Diagnosed inadvertently when an enzymatic increase is detected after systemic hypotension. But systemic hypotension does not only lead to elevated liver enzymes. Also, after such episodes, createnine increases, nausea, vomiting, eating disorders may appear, pain symptoms in the right upper abdominal quadrant, oliguria, jaundice, tremor, hepatic encephalopathy.

Congestive liver is observed in chronic heart failure, which is a common complication all organic heart diseases (defects, hypertension and coronary disease, constrictive pericarditis, myocarditis, infective endocarditis, fibroelastosis, myxoma, etc.), a number chronic diseases internal organs (lungs, liver, kidneys) and endocrine diseases(diabetes mellitus, thyrotoxicosis, myxedema, obesity).

The appearance of the first signs of heart failure depends on a number of reasons, including a combination of several diseases, the patient’s lifestyle, and the addition of intercurrent diseases. In some patients, from the moment organic disease decades pass before the first signs of heart failure appear, and sometimes it develops quite quickly after organic damage hearts.

Clinical picture

The first signs of chronic heart failure are palpitations and shortness of breath during exercise. Over time, tachycardia becomes constant, and shortness of breath occurs at rest, and cyanosis appears. IN lower parts Moist rales are heard from the lungs. The liver enlarges, swelling appears in the legs, then fluid accumulates in the subcutaneous tissue and on the body, in the serous cavities, anasarca develops.

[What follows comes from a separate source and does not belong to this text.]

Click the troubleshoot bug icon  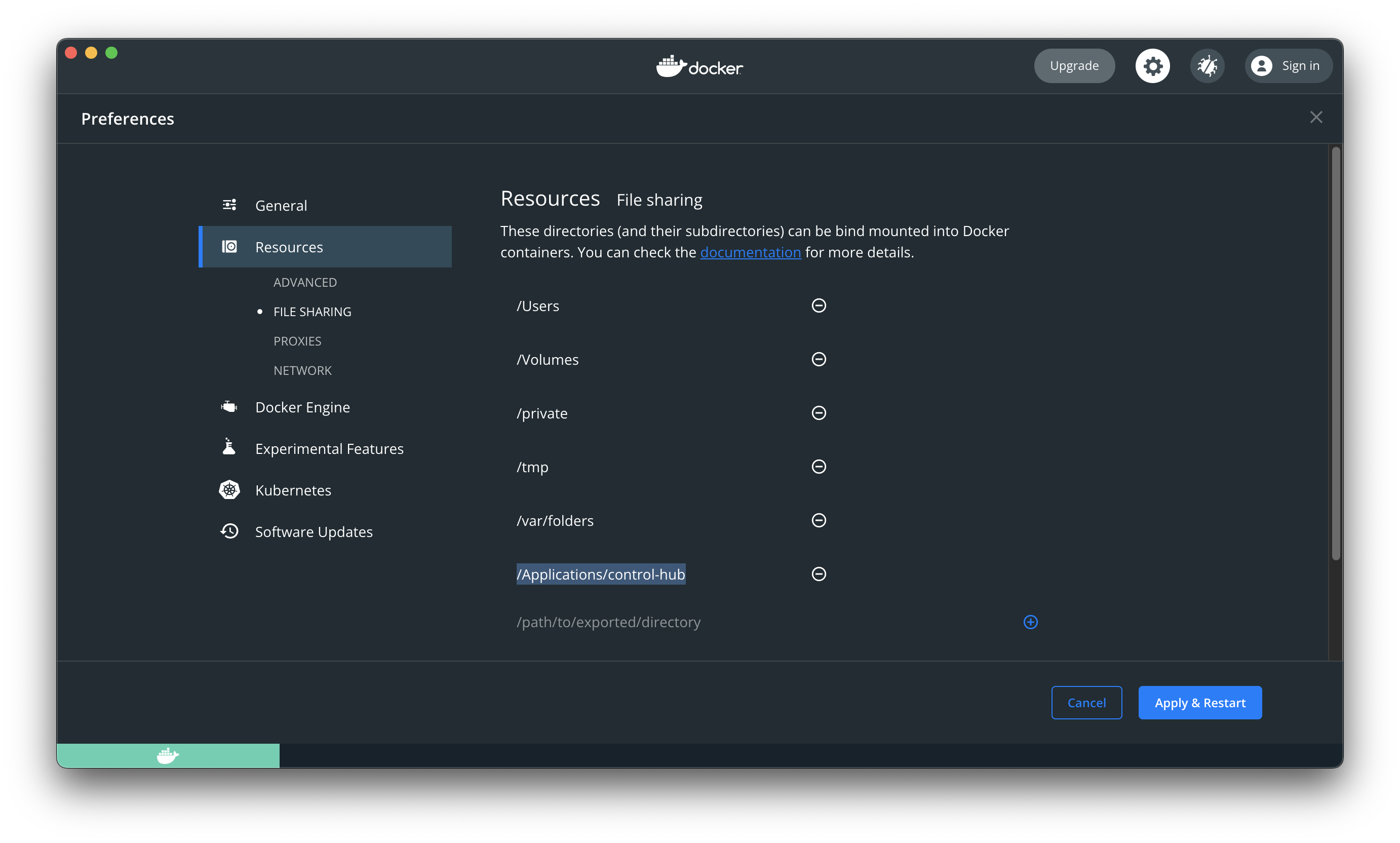1207,66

In the first stages of heart failure, the liver enlarges in the anteroposterior direction and is not palpable. An enlarged liver can be detected using instrumental studies(rheohepatography, ultrasound). With the increase of heart failure, the liver noticeably enlarges, and it is palpated in the form of a painful edge protruding from the hypochondrium. Liver pain on palpation is associated with stretching of its capsule. The severity and pressing pain in the right hypochondrium, bloating. The liver is noticeably enlarged, sensitive or painful, its surface is smooth, its edge is sharp. Jaundice is often observed. Liver function tests were moderately altered. These changes are in most cases reversible.

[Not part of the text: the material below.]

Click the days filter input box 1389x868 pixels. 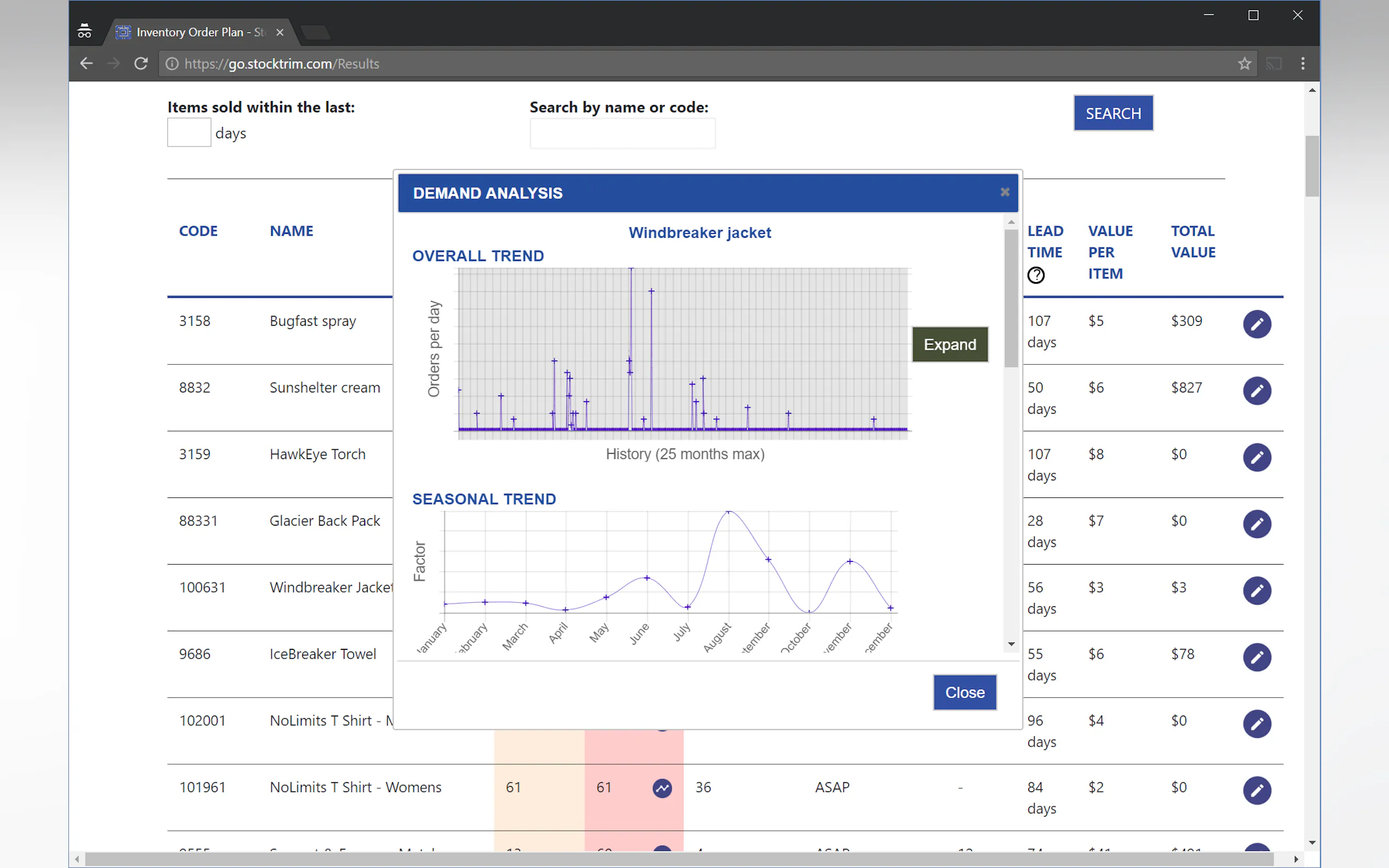(x=189, y=133)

At histological examination Liver biopsies reveal dilation of the central veins and sinusoids, thickening of their walls, atrophy of hepatocytes, and the development of centrilobular fibrosis (congestive liver fibrosis). Over time, fibrosis spreads to the entire lobule (septal congestive cirrhosis of the liver develops).

Diagnostics

Identify a disease that may be causing heart failure. Correct assessment of tachycardia and detection of signs plays an important role venous stagnation. Of no small importance is the favorable dynamics of symptoms during treatment with cardiac glycosides and diuretics.

Treatment

Treatment is successful if the underlying disease that led to heart failure is correctly recognized and appropriate causal therapy is carried out. Patients are limited in physical activity, fluid intake and table salt.

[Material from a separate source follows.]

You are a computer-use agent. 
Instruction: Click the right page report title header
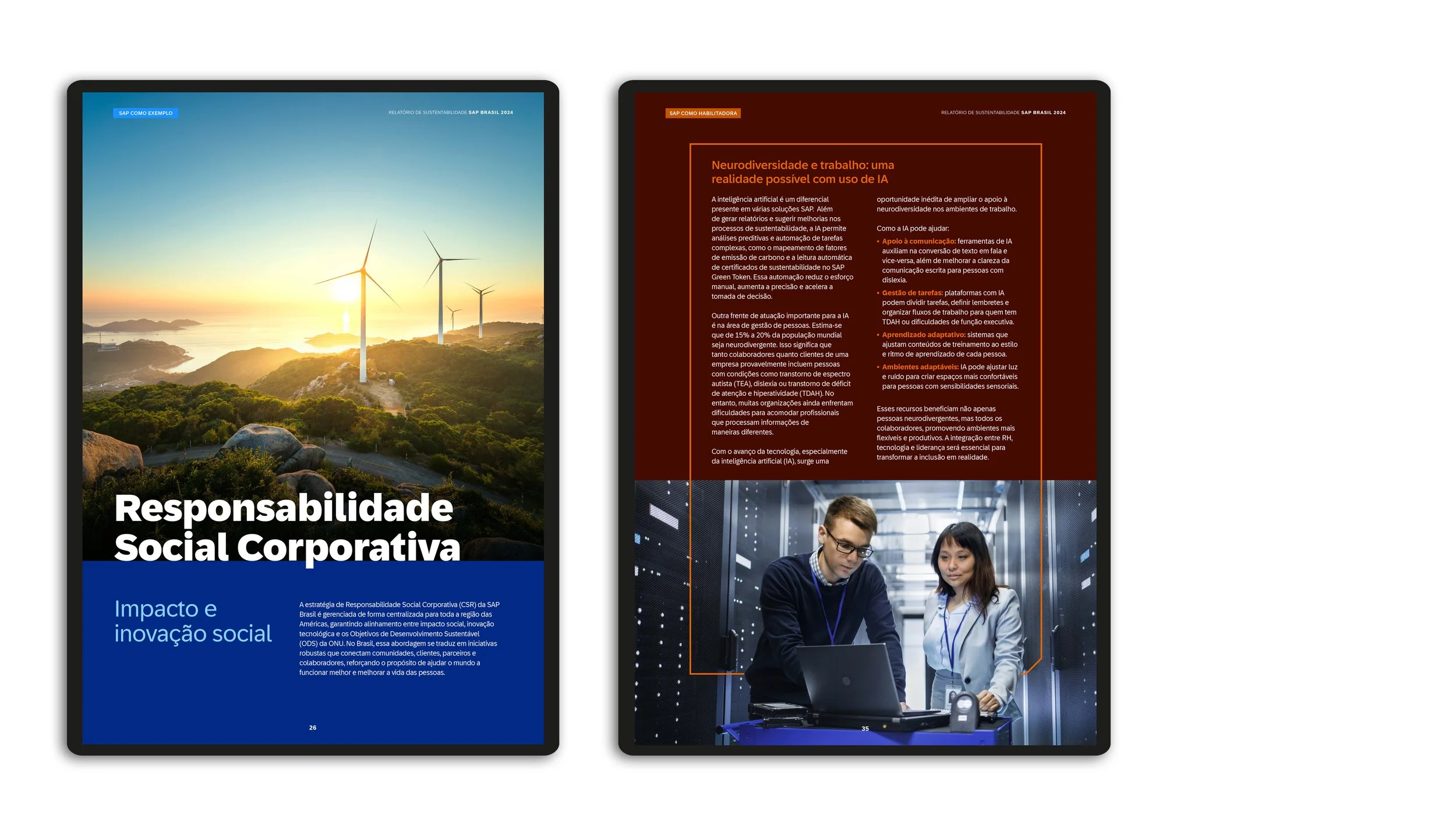pyautogui.click(x=1003, y=112)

If general measures are insufficiently effective, cardiac glycosides are used internally, long-term or permanently (digoxin, digitoxin, isolanide, celanide, acetyldigitoxin, Adonis infusion), thiazides (furosemide, brinaldix, hypothiazide, Yurinex, Burinex, Uregit, etc.) and potassium-sparing diuretics (triamterene , triampur, amiloride, moduretic, veroshpiron). The choice of a diuretic drug and the method of its use are determined by the degree of edema syndrome, the stage of heart failure and tolerability.